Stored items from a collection
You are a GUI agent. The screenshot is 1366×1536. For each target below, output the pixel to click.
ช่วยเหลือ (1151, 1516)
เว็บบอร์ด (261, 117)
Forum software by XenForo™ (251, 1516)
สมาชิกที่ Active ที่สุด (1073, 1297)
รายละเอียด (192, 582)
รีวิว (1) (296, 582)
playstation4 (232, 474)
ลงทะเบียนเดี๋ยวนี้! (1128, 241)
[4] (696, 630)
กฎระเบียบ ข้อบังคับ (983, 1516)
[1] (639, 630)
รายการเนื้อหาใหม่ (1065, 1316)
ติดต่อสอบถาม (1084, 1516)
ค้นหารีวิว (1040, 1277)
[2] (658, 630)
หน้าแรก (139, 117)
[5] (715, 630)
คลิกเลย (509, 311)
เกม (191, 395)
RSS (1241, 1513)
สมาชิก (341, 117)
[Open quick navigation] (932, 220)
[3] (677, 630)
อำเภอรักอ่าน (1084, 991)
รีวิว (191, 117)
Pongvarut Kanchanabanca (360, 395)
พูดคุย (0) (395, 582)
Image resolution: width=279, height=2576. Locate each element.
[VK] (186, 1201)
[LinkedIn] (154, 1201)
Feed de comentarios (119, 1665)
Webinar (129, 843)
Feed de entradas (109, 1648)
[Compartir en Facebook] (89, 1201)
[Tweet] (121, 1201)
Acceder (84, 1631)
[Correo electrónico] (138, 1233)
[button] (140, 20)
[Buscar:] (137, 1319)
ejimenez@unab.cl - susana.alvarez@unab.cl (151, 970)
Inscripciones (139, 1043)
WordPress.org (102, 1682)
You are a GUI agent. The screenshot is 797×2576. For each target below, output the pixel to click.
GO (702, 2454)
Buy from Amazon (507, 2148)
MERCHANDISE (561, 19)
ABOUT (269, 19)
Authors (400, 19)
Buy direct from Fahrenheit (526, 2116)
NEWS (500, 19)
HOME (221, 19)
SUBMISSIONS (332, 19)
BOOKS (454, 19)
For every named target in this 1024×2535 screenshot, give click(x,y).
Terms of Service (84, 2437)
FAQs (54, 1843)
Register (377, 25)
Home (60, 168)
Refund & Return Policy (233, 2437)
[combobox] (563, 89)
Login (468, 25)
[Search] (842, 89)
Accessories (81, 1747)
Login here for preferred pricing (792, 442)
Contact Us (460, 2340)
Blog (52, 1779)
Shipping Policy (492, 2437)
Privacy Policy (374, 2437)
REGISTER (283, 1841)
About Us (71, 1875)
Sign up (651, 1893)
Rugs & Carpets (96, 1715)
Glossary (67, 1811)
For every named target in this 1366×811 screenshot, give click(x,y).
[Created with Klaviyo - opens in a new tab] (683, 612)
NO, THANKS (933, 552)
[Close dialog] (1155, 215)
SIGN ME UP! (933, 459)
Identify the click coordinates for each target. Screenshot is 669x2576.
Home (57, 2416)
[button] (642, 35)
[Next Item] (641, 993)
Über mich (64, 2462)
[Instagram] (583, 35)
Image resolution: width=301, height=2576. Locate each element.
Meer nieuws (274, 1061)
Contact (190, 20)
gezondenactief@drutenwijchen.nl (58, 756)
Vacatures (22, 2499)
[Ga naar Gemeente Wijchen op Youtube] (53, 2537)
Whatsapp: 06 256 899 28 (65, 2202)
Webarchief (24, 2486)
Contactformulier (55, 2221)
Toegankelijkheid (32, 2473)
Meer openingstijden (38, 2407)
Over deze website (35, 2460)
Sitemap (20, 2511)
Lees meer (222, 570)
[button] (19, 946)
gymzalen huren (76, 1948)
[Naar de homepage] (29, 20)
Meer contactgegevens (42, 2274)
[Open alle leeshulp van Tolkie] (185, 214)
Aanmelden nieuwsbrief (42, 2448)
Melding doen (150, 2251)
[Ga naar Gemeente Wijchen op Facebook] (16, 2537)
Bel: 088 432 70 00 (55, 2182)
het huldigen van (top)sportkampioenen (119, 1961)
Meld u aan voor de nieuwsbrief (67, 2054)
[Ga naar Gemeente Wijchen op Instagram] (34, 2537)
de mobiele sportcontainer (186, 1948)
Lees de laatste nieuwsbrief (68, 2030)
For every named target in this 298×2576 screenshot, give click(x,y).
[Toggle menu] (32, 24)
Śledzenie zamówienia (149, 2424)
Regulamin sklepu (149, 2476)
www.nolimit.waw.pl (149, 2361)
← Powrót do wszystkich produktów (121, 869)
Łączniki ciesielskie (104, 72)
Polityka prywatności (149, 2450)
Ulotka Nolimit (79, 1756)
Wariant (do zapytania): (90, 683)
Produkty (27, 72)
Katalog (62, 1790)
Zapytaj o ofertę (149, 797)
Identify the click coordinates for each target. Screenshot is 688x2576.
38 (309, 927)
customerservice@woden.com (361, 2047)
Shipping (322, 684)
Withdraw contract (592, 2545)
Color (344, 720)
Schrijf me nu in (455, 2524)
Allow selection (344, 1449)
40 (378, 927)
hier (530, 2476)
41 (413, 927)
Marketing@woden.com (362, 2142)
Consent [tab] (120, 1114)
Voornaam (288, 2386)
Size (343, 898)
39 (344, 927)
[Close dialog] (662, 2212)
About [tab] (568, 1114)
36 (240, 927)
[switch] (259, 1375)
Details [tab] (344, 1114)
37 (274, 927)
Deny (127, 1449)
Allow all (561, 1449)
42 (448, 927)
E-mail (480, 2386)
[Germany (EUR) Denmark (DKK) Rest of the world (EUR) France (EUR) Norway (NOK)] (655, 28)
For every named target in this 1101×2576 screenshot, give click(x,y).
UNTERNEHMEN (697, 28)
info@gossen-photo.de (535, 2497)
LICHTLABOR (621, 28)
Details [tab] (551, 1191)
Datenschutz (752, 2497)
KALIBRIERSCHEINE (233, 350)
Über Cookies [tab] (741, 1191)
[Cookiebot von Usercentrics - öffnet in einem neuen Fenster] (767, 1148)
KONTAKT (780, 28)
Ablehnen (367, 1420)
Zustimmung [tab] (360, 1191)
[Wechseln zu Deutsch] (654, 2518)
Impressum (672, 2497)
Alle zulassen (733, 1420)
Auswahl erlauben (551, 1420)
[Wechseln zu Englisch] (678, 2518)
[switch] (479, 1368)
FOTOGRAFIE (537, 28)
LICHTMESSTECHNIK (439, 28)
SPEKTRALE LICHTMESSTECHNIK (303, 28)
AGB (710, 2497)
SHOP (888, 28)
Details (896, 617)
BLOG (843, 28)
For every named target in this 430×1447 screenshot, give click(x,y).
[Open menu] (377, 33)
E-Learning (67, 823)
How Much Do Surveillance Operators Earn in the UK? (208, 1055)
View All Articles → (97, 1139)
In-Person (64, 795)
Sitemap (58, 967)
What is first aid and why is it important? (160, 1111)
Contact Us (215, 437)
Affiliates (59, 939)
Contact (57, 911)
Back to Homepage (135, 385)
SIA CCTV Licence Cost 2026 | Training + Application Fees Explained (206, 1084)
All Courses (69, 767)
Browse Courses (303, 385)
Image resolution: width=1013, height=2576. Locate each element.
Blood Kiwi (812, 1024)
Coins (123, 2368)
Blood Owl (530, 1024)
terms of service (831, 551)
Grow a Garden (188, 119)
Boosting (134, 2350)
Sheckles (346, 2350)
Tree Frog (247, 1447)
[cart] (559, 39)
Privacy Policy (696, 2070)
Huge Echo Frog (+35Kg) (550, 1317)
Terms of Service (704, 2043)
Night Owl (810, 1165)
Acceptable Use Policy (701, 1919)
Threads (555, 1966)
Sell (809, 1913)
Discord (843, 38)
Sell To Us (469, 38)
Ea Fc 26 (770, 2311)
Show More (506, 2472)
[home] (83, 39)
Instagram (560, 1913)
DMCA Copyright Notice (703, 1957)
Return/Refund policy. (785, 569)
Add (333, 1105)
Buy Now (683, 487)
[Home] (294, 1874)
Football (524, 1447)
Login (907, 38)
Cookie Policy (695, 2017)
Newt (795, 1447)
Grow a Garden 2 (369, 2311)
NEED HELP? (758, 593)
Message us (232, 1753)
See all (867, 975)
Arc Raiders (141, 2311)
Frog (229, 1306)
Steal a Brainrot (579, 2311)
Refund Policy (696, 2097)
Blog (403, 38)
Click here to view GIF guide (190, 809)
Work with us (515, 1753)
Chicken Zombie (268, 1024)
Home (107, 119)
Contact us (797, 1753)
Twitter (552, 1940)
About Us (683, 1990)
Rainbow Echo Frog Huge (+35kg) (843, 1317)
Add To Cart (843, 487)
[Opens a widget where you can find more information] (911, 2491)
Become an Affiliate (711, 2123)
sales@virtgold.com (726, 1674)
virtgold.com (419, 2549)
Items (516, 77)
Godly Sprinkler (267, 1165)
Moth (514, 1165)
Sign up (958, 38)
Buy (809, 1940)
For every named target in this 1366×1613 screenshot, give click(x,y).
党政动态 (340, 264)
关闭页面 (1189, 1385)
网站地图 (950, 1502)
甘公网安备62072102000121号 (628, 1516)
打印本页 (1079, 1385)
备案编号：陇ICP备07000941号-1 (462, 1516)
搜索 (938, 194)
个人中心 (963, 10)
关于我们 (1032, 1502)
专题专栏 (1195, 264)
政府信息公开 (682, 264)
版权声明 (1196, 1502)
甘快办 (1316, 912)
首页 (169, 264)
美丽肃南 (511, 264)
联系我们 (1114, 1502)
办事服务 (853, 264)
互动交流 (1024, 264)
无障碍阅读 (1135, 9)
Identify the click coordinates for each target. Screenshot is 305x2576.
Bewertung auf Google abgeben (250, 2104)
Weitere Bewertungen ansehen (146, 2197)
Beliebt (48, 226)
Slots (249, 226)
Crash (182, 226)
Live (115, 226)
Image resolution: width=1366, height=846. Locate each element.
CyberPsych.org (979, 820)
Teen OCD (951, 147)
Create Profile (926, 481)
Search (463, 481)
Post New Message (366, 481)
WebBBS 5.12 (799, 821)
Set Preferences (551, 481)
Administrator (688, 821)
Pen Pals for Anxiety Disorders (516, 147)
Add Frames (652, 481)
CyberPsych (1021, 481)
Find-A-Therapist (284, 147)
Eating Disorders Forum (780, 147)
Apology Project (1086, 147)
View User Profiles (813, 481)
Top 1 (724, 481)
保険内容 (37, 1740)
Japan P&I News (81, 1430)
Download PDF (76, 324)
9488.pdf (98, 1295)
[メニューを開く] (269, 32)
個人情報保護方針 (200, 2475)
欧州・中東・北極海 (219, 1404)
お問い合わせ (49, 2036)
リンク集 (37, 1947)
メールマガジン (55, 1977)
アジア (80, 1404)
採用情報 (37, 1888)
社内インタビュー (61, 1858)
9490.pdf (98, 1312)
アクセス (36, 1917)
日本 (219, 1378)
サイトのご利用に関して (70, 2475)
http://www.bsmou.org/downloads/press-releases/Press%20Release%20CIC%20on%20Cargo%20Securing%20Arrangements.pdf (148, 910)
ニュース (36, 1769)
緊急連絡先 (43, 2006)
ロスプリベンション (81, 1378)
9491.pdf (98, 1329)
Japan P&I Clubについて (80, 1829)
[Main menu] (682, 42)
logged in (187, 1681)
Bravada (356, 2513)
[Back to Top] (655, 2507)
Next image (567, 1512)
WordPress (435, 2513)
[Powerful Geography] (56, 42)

* [The task] Restate verbatim the first line above and all lines after it through the line containing "[Compartir en Facebook] (89, 1201)"; omit the rest.

* [Exercise solution]
You are a GUI agent. The screenshot is 1366×1536. For each target below, output the pixel to click.
ช่วยเหลือ (1151, 1516)
เว็บบอร์ด (261, 117)
Forum software by XenForo™ (251, 1516)
สมาชิกที่ Active ที่สุด (1073, 1297)
รายละเอียด (192, 582)
รีวิว (1) (296, 582)
playstation4 (232, 474)
ลงทะเบียนเดี๋ยวนี้! (1128, 241)
[4] (696, 630)
กฎระเบียบ ข้อบังคับ (983, 1516)
[1] (639, 630)
รายการเนื้อหาใหม่ (1065, 1316)
ติดต่อสอบถาม (1084, 1516)
ค้นหารีวิว (1040, 1277)
[2] (658, 630)
หน้าแรก (139, 117)
[5] (715, 630)
คลิกเลย (509, 311)
เกม (191, 395)
RSS (1241, 1513)
สมาชิก (341, 117)
[Open quick navigation] (932, 220)
[3] (677, 630)
อำเภอรักอ่าน (1084, 991)
รีวิว (191, 117)
Pongvarut Kanchanabanca (360, 395)
พูดคุย (0) (395, 582)
Image resolution: width=279, height=2576. Locate each element.
[VK] (186, 1201)
[LinkedIn] (154, 1201)
Feed de comentarios (119, 1665)
Webinar (129, 843)
Feed de entradas (109, 1648)
[Compartir en Facebook] (89, 1201)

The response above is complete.